PackIt was written by Harry Chesley to support an online magazine he was writing for at the time, MacDeveloper. To distribute code and sample applications, he needed to archive a number of files into one for transmission. In the original version this was done in a simple manner, simply placing the Finder file information, data fork and resource fork, if present, in a single stream and placing the resulting "block" in the archive. No compression was used, the program was purely an archiver, similar to the Unix tar utility in concept. Like tar, the format did not include an archive header of any sort. To extract the nth file, PackIt had to read past all of the n-1 files first.

PackIt II was released in early 1986 and added Huffman encoding. However the encoding was applied after the file had already been "grouped" together, meaning that the compressor had to work on the file as a whole, or not at all. Since Mac files often consisted of text in the data fork and binary data in the resource fork, compressing these separately and then joining them together would likely offer better compression overall. PackIt III, released in mid-1986, added DES encryption. According to Chesley this option was not widely used, but nevertheless PackIt III became the de facto standard compression/archiving system on the Mac through this period. In December 1986 he joined Apple Computer, and work on PackIt ended.

In comparison, StuffIt supported the newer LZW-type compression system and compressed the data and resource forks separately. This led to significantly better compression ratios on almost all files.
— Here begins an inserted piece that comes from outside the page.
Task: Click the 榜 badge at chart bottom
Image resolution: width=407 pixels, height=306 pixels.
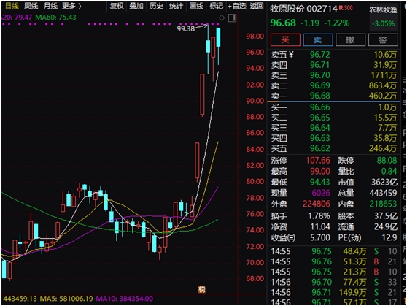Action: pyautogui.click(x=202, y=289)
The files were then stored with a single universal header, allowing the program to quickly list the archive contents, as well as uncompress a single file, without having to "scan" through the archive. This made StuffIt much easier and faster to use in practice.

Archives created with PackIt used the .pit file extension. File extensions are not normally needed on the Mac, but were commonly used on archives because they would typically be stored on some other system that would require them (PC's for instance). These files were generally stored in MacBinary format on such machines, however, making the extension somewhat superfluous. Later versions of PackIt would recognize a MacBinary header if it had been left on, and strip it off automatically.